→ **WHAT TO DO**
Copy out every line in the entries below that contains the word "This".

→ **DATA**
====================

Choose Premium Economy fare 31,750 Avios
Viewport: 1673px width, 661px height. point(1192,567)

====================

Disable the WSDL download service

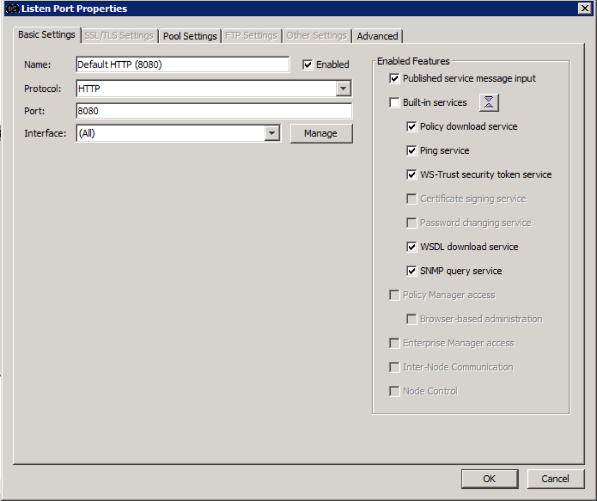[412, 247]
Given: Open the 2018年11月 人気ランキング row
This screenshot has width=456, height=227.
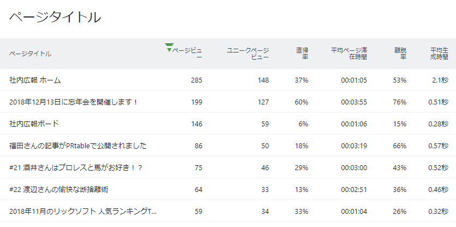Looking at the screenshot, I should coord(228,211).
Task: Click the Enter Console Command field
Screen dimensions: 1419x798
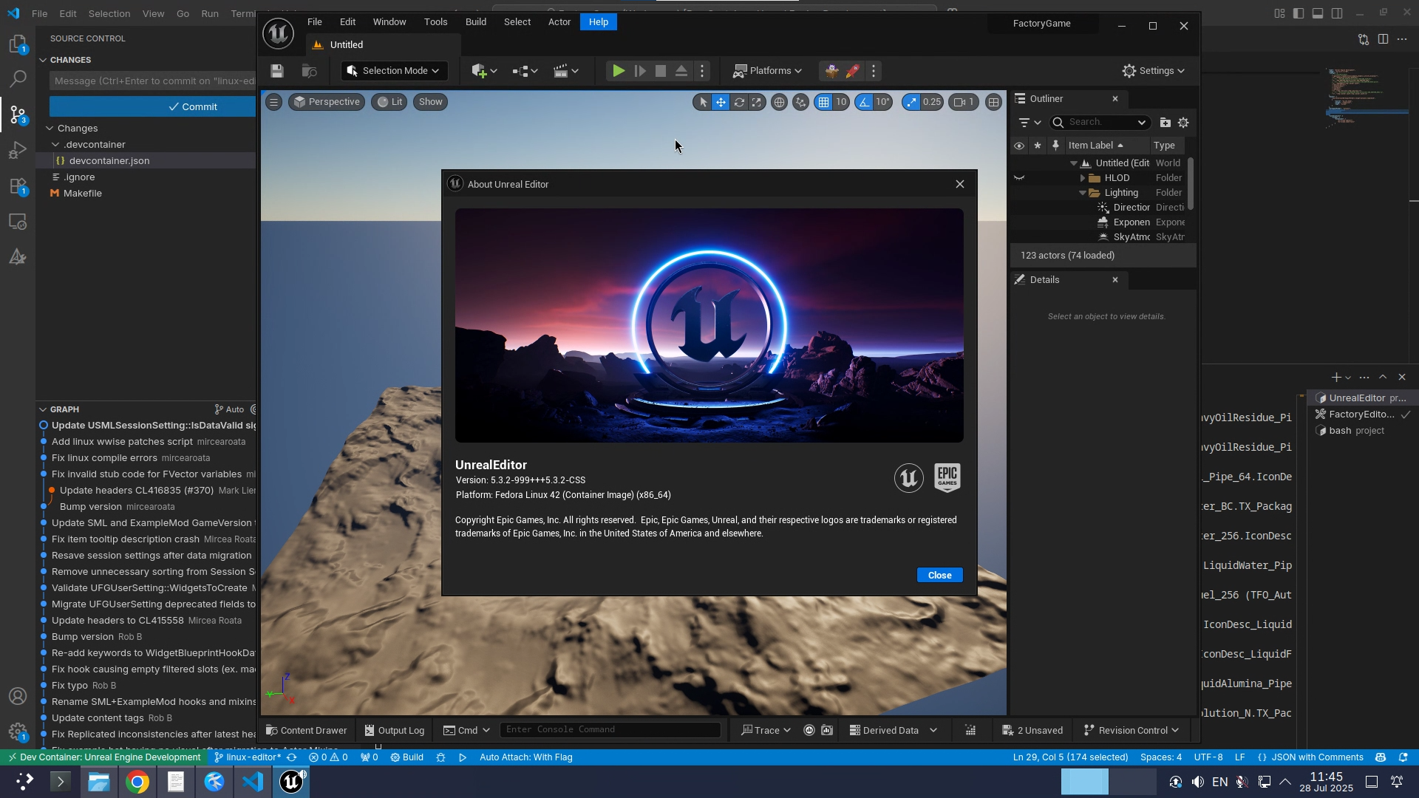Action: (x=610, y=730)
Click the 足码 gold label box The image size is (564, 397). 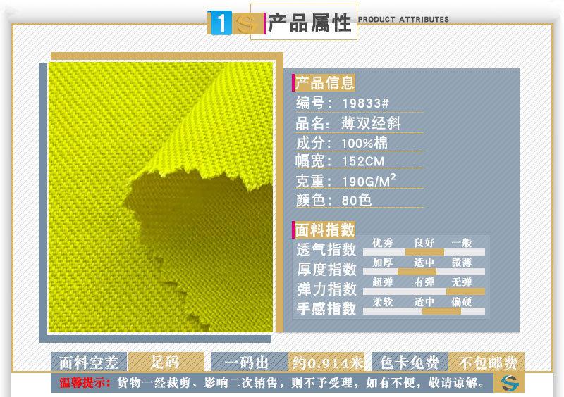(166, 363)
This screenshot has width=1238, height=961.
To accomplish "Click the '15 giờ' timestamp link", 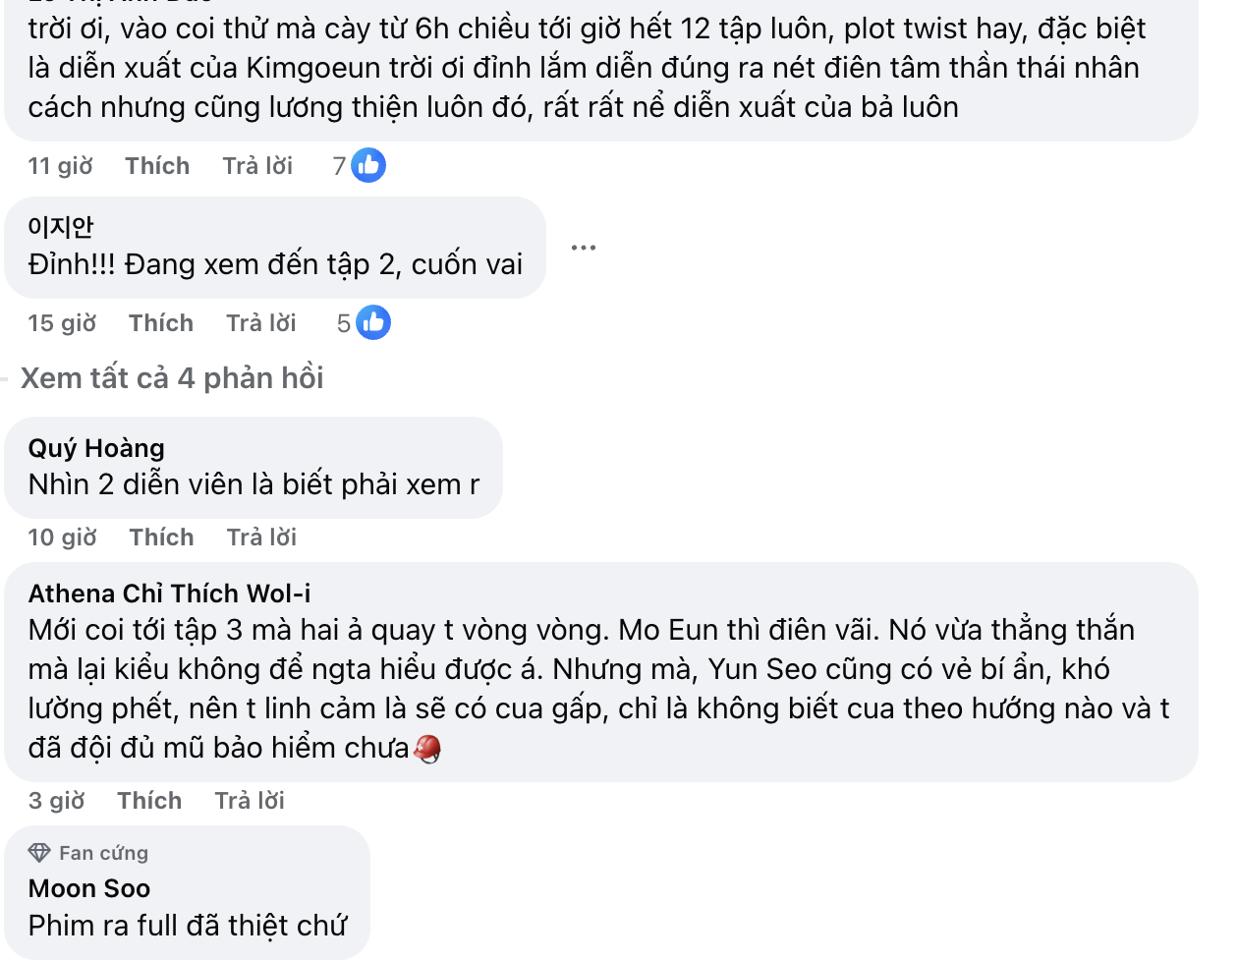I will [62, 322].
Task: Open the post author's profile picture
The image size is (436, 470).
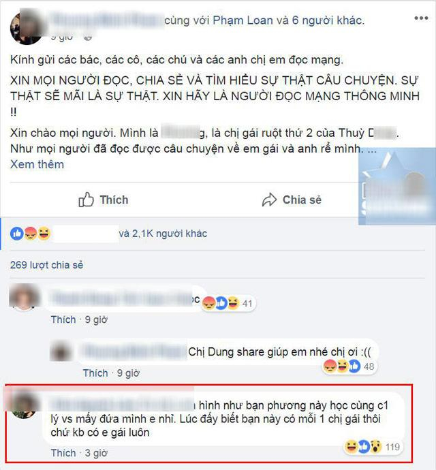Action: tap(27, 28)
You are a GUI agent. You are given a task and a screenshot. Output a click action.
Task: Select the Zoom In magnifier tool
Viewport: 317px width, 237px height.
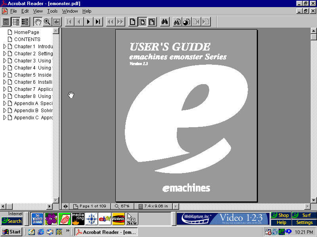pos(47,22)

====================

→ **THE RESULT**
This screenshot has width=456, height=227.
This screenshot has width=1238, height=961.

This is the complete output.